Exercise
What is needed is an exact copy of all the entries.

┄┄┄┄┄┄┄┄┄┄

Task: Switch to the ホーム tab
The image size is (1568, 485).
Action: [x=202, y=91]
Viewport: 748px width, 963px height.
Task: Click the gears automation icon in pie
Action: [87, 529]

┄┄┄┄┄┄┄┄┄┄

Result below
Task: Switch to the ホーム tab
The image size is (1568, 485).
Action: [x=202, y=91]
Viewport: 748px width, 963px height.
Task: Click the gears automation icon in pie
Action: [87, 529]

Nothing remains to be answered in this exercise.